I am forty–seven years old, and I have been back many times. I still do not feel at home here, but then I do not feel at home anywhere else either. This is as close to home as I think I’m going to get. Unless a spaceship comes for me, of course.
Don’t laugh. It could happen.
When I am twenty–five, I go back to Hungary for the first time since the Berlin Wall fell. Now there are no longer Yugos and Trabants on the road. Now there are Mercedes Benzes parked outside Russian casinos, and beggars sleeping on the streets. Budapest has become a frontier town in the get–rich–quick dreams of the West.
The last time I saw her, my city was dressed in sackcloth and ashes. Now she parades topless beside the Danube in a show called Girls Sexx Girls . I don’t know what to think of her.
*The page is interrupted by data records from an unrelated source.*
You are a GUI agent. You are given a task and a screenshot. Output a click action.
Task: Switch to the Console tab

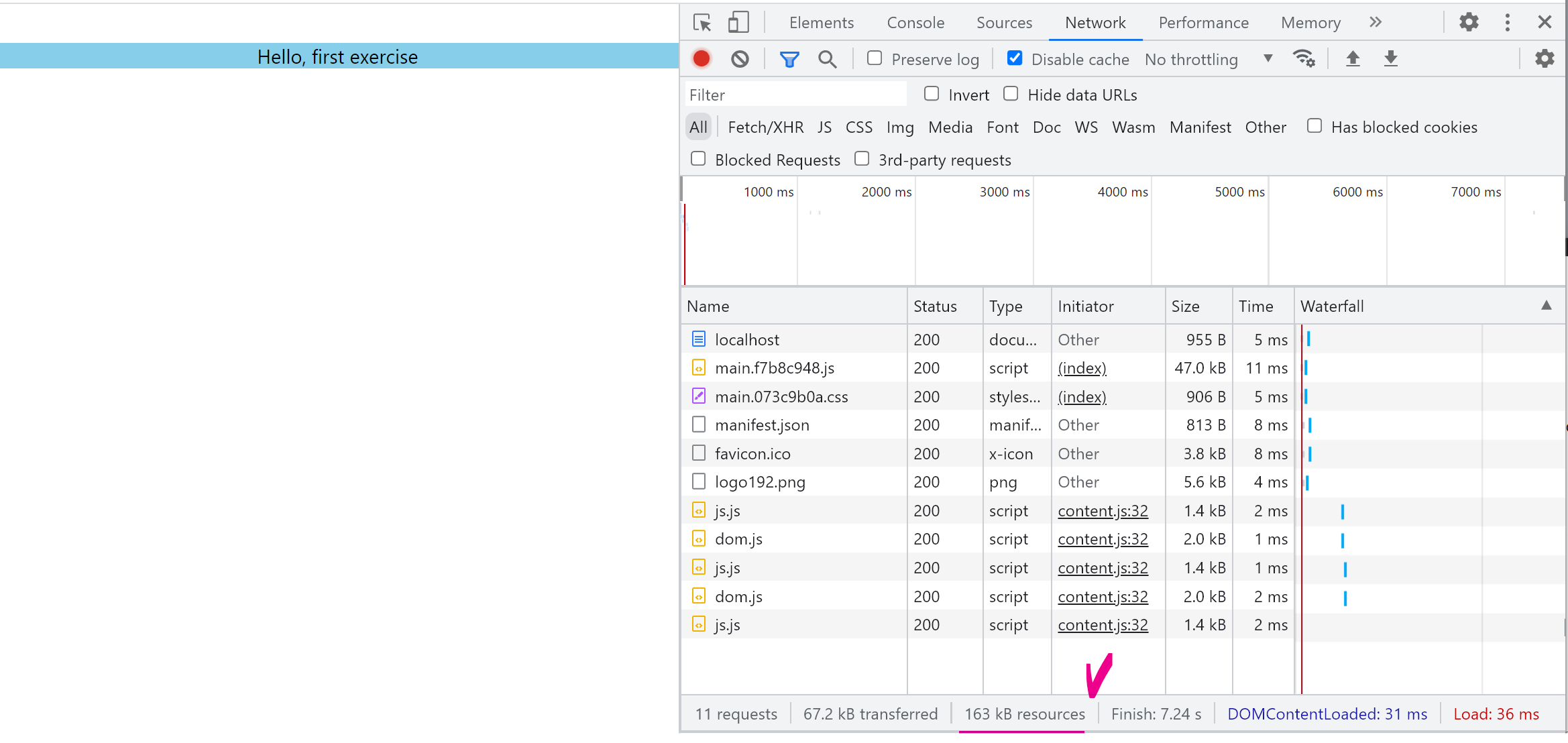(915, 23)
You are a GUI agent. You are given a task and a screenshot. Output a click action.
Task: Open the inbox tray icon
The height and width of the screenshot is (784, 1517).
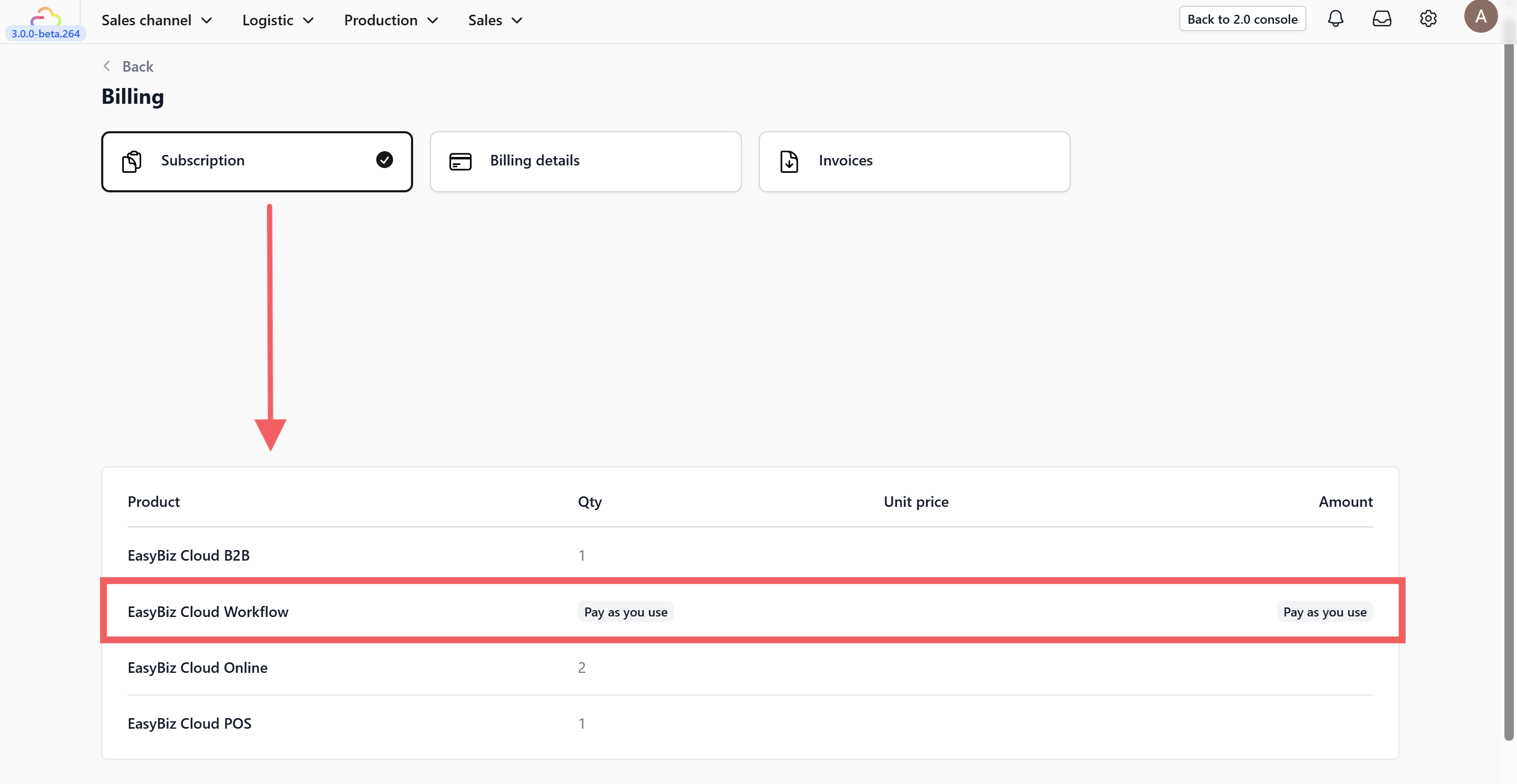tap(1382, 19)
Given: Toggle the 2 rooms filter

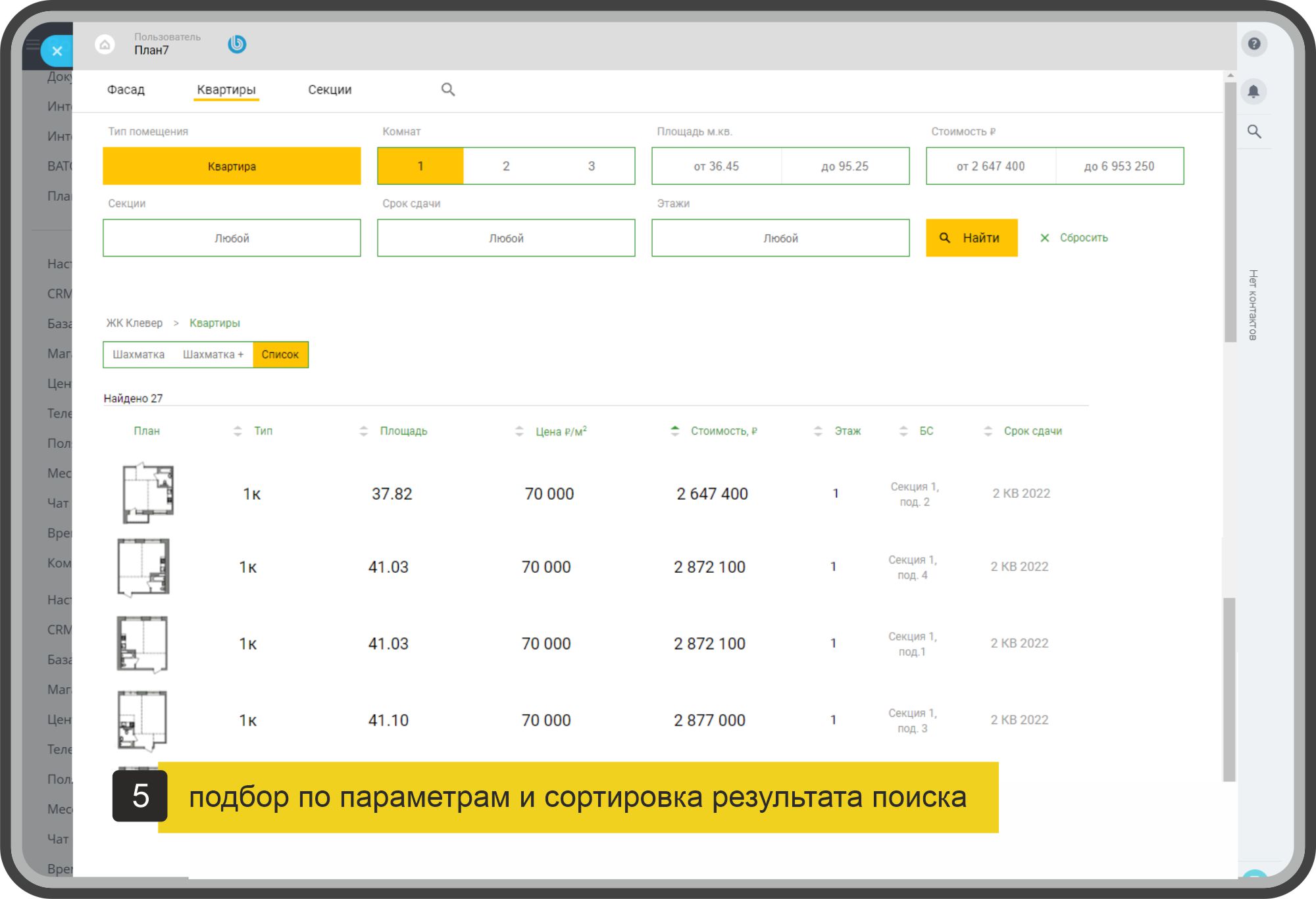Looking at the screenshot, I should click(506, 166).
We have not talked for a long time, and she has become so different. This is called alienation of affection, I think. Someone has taken her away from me, tempted her with money and fame.
“What happened to you?” I ask.
Girls Sexx Girls , she answers in neon light.
The OED tells me that a
lienation has several meanings. First, it is the “state of being estranged.” I have become a stranger to Budapest, and she has become a stranger to me, even though I was born here. I know because it’s the only thing I can read on my birth certificate.
It also tells me that in Marxist theory, alienation means the “condition of workers in a capitalist economy, resulting from a lack of identity with the products of their labour and a sense of being controlled or exploited.” Do aliens feel that way, I wonder. Do the Borg ever lament their alienation from the methods of production? They mostly seem to run around shouting “Resistance is futile!”
What about the alien in Alien ? Does she feel discontented? Does she want something better for herself? For her children? Is the entire movie really a metaphor for the revolution, about how if the proletariat don’t get what they want, they will find their way inside the power structure and burst out of its chest? Or am I overthinking this?
A year after Alien appears in theaters, Ronald Reagan will be elected president. He will call on the Soviet Union to tear down the Berlin Wall. Once the wall is down, aliens will start invading Western Europe. I don’t know, the timing seems significant.
When I return from Hungary, I ask my mother why she brought me to America. After all, I’ve lost my city, my country, even my grandparents, who are once again behind the Iron Curtain. When I send them letters, I have to be careful what I write, because my letters will be opened by the police.
She says, “To give you opportunities you could not have had there.”
So maybe it’s more like Kara Zor–El’s mother putting her in a spaceship and sending her to earth, where she can become Supergirl. Except I don’t have any superpowers. I can’t fly, and I’m certainly not bulletproof. I’m not even proof against the ordinary teasing and gossip of high school girls. I don’t think I’ll be defeating supervillains anytime soon. I mean, I barely survived calculus.